Le polemiche e l’indignazione stanno trovando ampio spazio sui social network, uno strumento usato anche dalla scrittrice Taslima Nasreen, cittadina del Bangladesh, ma rifugiata in India per sfuggire alle minacce dei radicali islamici. In un suo post su Twitter, ha definito quanto sta emegendo a Indore «scioccante», aggiungendo che la pratica di trasformare chirurgicamente le piccole femmine in maschi senza il loro consenso segue quella dell’aborto selettivo ed è altrettanto condannabile, ma al momento non è come quella sanzionata dal diritto.

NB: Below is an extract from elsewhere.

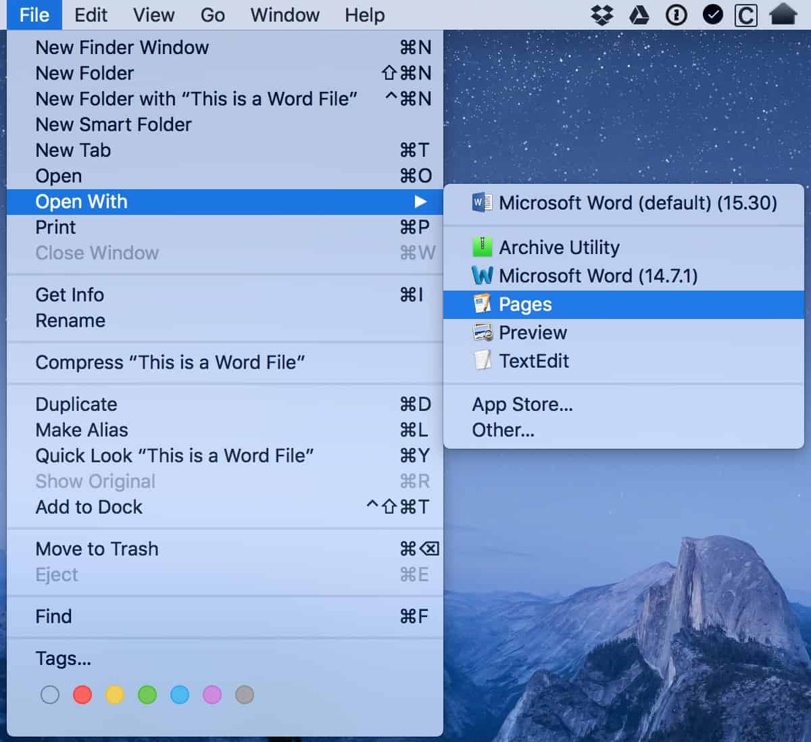The width and height of the screenshot is (811, 742).
Task: Open the boxed C menu bar icon
Action: (745, 15)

La conferma è venuta proprio da uno dei chirurghi che a Indore praticano la genitoplastica nei casi specificamente ammessi dalla legge, il dottor Brijesh Lahoti: «In India non ci sono problemi per queste operazioni in quanto richiedono solo il consenso dei genitori e una loro dichiarazione», ha detto all’Hindustan Times. La maggior parte dei medici finora individuati ha confessato di avere praticato soltanto «interventi correttivi» su bambine nate con anomalie ai genitali, ma gli attivisti per i diritti civili, in particolare per la difesa della donna, contrattaccano sostenendo che le cartelle cliniche sono state modificate in modo da non fare emergere la reale portata degli interventi.
Quella che per molti è vista già ora come una crescente minaccia alla sicurezza delle bambine, non più garantite nemmeno dopo la nascita, se sopravvivono allo screening prenatale e all’aborto preventivo, per i genitori coinvolti è soprattutto una questione di scelta loro, senza conseguenze.
Come ha dichiarato una coppia, genitori di una bimba di due anni, il figlio nato femmina «non dovrebbe essere confusa rispetto alla sua appartenenza sessuale perché quando sarà cresciuto potrà vivere una vita normale, senza alcun ricordo dell’intervento».
Un’illusione, in cui forse alcuni possono credere per convenienza o per ignoranza. Secondo il presidente dell’Accademia indiana dei pediatri, il dottor V.P. Goswamy, infatti, questi interventi chirurgici lasciano in eredità all’adulto, nei migliori dei casi, impotenza o infertilità. «La genitoplastica è possibile su una bambina o un bambino normali, ma sapendo che successivamente gli organi tenderanno a non svilupparsi per la mancanza di ormoni e questo avrà conseguenze gravi. Quelli di cui siamo ora a conoscenza – ha proseguito Goswamy nella testimonianza al quotidiano The Telegraph di Calcutta – sono casi sconvolenti, che richiedono da parte nostra indagini e interventi appropriati».